When the triode is in operation, it is therefore the voltage difference applied between the substrate 2 of the cathode and the Wehnelt G1 which serves to modulate the cathode emission; the triode also includes an electrode G2, further away from the cathode than the electrode G1 along the trajectory of the electrons; when the triode is in operation, the electrode G2 is biased so as to exert on the cathode a positive constant electric field for extracting the electrons, whereas the electrode G1 is biased so as to exert a negative adjustable field; in practice, the central zone 12 corresponds to the maximum extent of the electron-emitting zone that is obtained for the lowest voltage differences between the cathode and the electrode G1 this central, potentially emissive, zone will therefore be called hereafter, and by extension, the “emissive zone”; by analogy, the peripheral zone will therefore be called hereafter the “nonemissive zone”.
The voltage difference between the substrate and the Wehnelt, for which the cathode emission is reduced to zero is usually called the “cut-off voltage”.
Throughout the lifetime of a cathode, it is known that the cut-off voltage drifts, and this degrades the emission performance of the gun or requires an expensive compensation system.
The emission performance of a cathode is moreover expressed in terms of “maximum emission in pulse mode” and in terms of “maximum emission in DC mode”.
The maximum emission in pulse mode corresponds to the maximum surface current density of the cathode emissive coating that can be achieved during a voltage pulse of short duration, of around 10 μs, applied to the grid G1; for cathode emissive coatings whose thickness is between 50 μm and 90 μm, the maximum emission in pulse mode of a cathode is essentially proportional to the thickness of its cathode emissive coating and generally depends little on the porosity of this coating.

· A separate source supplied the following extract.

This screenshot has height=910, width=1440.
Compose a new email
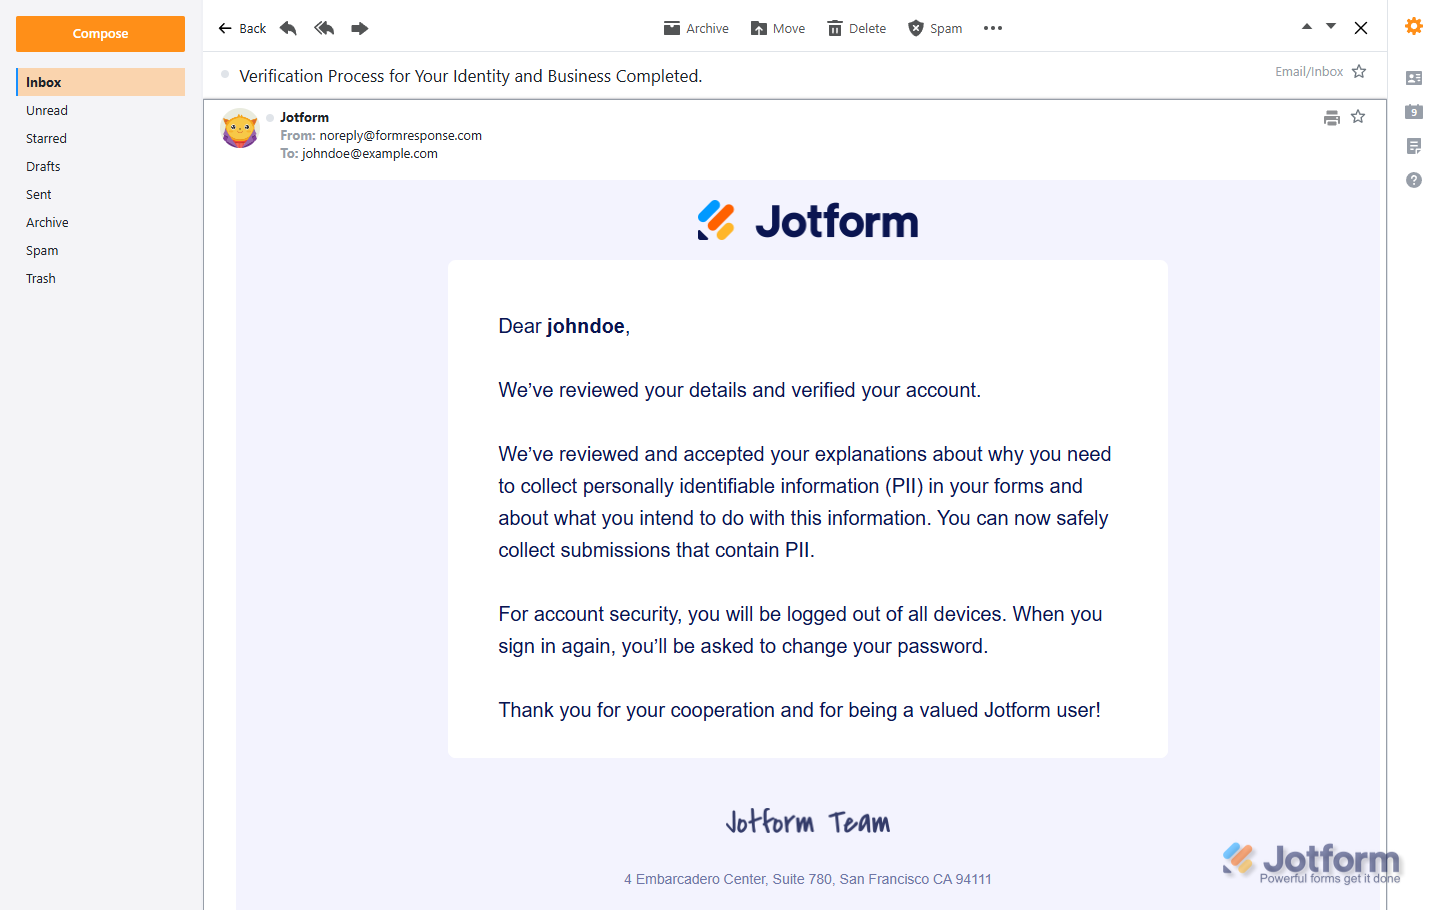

The maximum emission in DC mode corresponds to the maximum surface current density of the cathode emissive coating that can be reached during a voltage pulse of long duration, of the order of 10 s, applied to the grid G1; the maximum emission in DC mode of a cathode is essentially proportional to the conductivity of its cathode emissive coating measured through its thickness; this maximum DC emission is therefore essentially inversely proportional to the thickness and proportional to the porosity of this coating.
During the lifetime of a cathode, the porosity and the thickness of its cathode emissive coating decrease by a sintering effect; overall, the conductivity of this coating decreases, thereby causing the maximum emission in DC mode to be lowered.
On the other hand, during the lifetime of a cathode, the maximum emission in pulse mode degrades less than the maximum emission in DC mode.
The cut-off voltage drift stems in particular from the variation in the distance separating the cathode emissive coating of the gate G1 from the electron gun; this distance varies especially because the porous cathode emissive coating shrinks by sintering; this shrinkage is greater the greater the initial thickness and/or the greater the porosity of the coating.
To recapitulate:                a high porosity results in an improvement in the maximum emission in DC mode but a degradation in the cut-off voltage drift; and        a high thickness results in an improvement in the maximum emission in pulse mode but a degradation in the maximum emission in DC mode and in the cut-off voltage drift.        
It may therefore be seen that one is faced with a dilemma regarding the optimum definition of the thickness and of the porosity of the cathode emissive coating; the object of the invention is to solve this dilemma.